Site dédié à la série: www.seriechampionsdefrance.com

 

Alain Mimoun naît le 1er janvier 1921 à Maïder, en Algérie, dans un milieu très modeste. C’est un excellent élève, qui obtient la mention « Bien » à son certificat d’études primaires. Mais ces bons résultats, en raison de son statut de colonisé, ne l’autorisent pas à obtenir la bourse qui lui aurait permis de poursuivre ses études pour devenir instituteur. Il s’engage alors dans l’armée en 1939 et y découvre le sport après la débâcle de 1940. Inscrit dans le club de Bourg-en-Bresse, il gagne le championnat départemental dès son premier engagement. Il retourne en Algérie, où la guerre le rejoint. Engagé pour la France libre, il combat contre l’Afrika Korps de Rommel, puis en Italie où il est blessé au pied, évitant de peu l’amputation, et débarque en Provence. Son bataillon reçoit la Croix de guerre et quatre citations.

Il signe avec le Racing Club de France en 1947 et va dominer les courses de fond en France pendant dix ans : il remporte les titres sur 5 000 mètres en 1949, puis six années consécutives de 1951 à 1956 ; mais également celui du 10 000 mètres en 1947, puis de 1949 à 1956 et enfin celui du cross-country de 1950 à 1954 ainsi qu’en 1956. En 1956 il détient huit records, sa renommée est à son zénith en France. Sur le plan international, il est dominé par son éternel rival et ami, Emil Zátopek, la « locomotive tchèque », qui le devance aux Jeux olympiques de Londres en 1948, puis à Helsinki en 1952. Alain Mimoun prend enfin sa revanche lors de leur dernière confrontation, aux Jeux olympiques de Melbourne en 1956, dans la prestigieuse course du marathon. Devenu une véritable icône en France, il est accueilli par une foule enthousiaste à son retour à Paris.

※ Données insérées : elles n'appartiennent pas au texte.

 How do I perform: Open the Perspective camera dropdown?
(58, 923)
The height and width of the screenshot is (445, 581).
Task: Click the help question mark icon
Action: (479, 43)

Il gagnera encore trois titres nationaux sur 10 000 mètres de 1957 à 1959, mais aussi en cross-country en 1959 et défendra son titre olympique en 1960. Il est le maître de la discipline en France jusqu’en 1966. Converti au catholicisme, admirateur du général de Gaulle, amoureux de la France, respecté, il meurt le 27 juin 2013, à 92 ans, à Saint-Mandé. Un hommage national lui est alors rendu en présence du président de la République.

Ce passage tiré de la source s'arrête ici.